The fifth 52 Comic Challenge: Draw a "how to" comic.
Anybody that knows me knows how much I love t.p.ing. To reiterate my strip's first panel, t.p.ing is the easiest, most effective, most harmless pranks you can pull; it creates an instant, annoying impression, but it doesn't leave any lasting effects. At least, not when my friends and I did it. Our arsenal was simple, almost environmental: toilet paper, forks, Q-tips, and water guns. Around the Fourth of July, we once "forked" someone's yard with American flag toothpicks. Sometimes, we'd sprinkle birdseed in someone's gravel -- so the circle of life could continue. We never egged. No silly string, except for that One Terrible Time. I'm still not sure if Chris peed in the gas tank that one night, but if he did, I don't condone it. If we wanted to leave a calling card, we printed one out, or used shaving cream . . . easy to wash away, and sometimes pleasantly fragrant. We'd even leave you the rest of the can.

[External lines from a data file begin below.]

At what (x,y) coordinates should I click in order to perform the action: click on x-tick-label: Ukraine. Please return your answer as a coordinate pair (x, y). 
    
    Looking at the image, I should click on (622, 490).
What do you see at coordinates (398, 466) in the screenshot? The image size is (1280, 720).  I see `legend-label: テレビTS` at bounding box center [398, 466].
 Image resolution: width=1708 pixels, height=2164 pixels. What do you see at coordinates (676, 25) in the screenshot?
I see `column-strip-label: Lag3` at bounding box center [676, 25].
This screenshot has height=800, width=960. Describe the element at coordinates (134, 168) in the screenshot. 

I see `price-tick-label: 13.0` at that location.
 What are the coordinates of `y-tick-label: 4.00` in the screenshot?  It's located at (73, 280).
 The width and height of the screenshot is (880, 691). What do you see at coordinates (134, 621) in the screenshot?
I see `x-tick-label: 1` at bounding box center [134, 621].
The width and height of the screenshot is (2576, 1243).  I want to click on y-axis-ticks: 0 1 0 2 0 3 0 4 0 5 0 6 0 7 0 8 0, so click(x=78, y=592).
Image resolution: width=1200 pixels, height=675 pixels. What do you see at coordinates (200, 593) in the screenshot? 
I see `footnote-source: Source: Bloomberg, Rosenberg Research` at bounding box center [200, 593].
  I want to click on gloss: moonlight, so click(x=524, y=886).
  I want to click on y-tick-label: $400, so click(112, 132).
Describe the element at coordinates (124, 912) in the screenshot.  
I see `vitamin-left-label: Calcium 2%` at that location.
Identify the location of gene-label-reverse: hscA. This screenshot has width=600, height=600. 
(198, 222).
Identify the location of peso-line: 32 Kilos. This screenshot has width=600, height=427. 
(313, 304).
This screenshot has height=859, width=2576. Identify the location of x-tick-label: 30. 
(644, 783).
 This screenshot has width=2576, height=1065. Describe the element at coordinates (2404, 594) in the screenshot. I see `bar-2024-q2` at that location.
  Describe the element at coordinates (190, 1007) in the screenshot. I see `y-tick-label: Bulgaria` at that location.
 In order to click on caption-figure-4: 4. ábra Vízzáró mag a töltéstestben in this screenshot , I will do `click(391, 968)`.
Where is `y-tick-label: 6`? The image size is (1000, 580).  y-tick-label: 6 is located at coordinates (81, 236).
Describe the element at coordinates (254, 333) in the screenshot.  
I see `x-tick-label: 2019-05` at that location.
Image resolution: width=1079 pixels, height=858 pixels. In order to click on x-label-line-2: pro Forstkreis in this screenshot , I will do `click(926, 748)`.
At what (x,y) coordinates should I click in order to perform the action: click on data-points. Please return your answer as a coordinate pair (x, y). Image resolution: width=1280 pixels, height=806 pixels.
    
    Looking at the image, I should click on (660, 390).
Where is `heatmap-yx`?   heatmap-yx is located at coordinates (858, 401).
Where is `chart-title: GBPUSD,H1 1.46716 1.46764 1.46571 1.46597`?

Regarding the comic itself, it's one I've wanted to draw for a long time: me t.p.ing, plain and simple, partially inspired by an episode of my friends' and my short-lived public access TV show Dumbfounded. My how-to guide is an intended three pages; the first, establishing motive and the importance of "the pre-job drive-by" may never reach fruition . . . for this installment, anyway. These challenges, provided by Young American Comics, have been particularly fulfilling creatively. I've resolved to accomplish at least every other week's, which strikes me as a realistic goal for one that has never produced comic strips for public consumption ever before.
Like t.p.ing, you have to start slow. Then, before you know it, eight rolls in a friend's yard turns into 100 in your Spanish teacher's. That I have some experience with.
Addendum: Looking at the two pages together, drawn nearly a week apart, I realize that the caricature of me from page 1, panel 1 is vastly different in style and attitude than the one on page 2, panel 1. So goes self-parody, I suppose.